_Brief:_ Copy the source records below word for word, keeping every line as it appears.

[Source records]
· · · · ·

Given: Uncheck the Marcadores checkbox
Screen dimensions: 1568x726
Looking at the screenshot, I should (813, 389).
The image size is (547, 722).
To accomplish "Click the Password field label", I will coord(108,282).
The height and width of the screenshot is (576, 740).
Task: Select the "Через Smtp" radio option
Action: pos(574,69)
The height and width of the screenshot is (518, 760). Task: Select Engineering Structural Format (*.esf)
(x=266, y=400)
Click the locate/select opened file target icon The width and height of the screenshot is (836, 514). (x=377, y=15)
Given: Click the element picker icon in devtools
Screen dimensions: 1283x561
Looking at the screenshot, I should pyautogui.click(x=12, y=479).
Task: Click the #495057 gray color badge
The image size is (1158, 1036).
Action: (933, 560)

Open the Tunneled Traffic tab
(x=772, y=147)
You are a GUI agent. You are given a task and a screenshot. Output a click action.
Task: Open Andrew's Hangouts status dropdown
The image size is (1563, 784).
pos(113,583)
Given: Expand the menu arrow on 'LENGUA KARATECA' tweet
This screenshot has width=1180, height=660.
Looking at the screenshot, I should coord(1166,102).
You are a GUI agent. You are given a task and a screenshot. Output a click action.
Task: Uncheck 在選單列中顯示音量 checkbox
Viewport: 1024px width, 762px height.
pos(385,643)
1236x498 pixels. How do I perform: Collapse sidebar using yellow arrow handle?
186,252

· · · · ·

_Answer to the exercise:_
Given: Uncheck the Marcadores checkbox
Screen dimensions: 1568x726
Looking at the screenshot, I should (813, 389).
The image size is (547, 722).
To accomplish "Click the Password field label", I will coord(108,282).
The height and width of the screenshot is (576, 740).
Task: Select the "Через Smtp" radio option
Action: pos(574,69)
The height and width of the screenshot is (518, 760). Task: Select Engineering Structural Format (*.esf)
(x=266, y=400)
Click the locate/select opened file target icon The width and height of the screenshot is (836, 514). (x=377, y=15)
Given: Click the element picker icon in devtools
Screen dimensions: 1283x561
Looking at the screenshot, I should pyautogui.click(x=12, y=479).
Task: Click the #495057 gray color badge
The image size is (1158, 1036).
Action: (933, 560)

Open the Tunneled Traffic tab
(x=772, y=147)
You are a GUI agent. You are given a task and a screenshot. Output a click action.
Task: Open Andrew's Hangouts status dropdown
The image size is (1563, 784).
pos(113,583)
Given: Expand the menu arrow on 'LENGUA KARATECA' tweet
This screenshot has width=1180, height=660.
Looking at the screenshot, I should coord(1166,102).
You are a GUI agent. You are given a task and a screenshot. Output a click action.
Task: Uncheck 在選單列中顯示音量 checkbox
Viewport: 1024px width, 762px height.
pos(385,643)
1236x498 pixels. How do I perform: Collapse sidebar using yellow arrow handle?
186,252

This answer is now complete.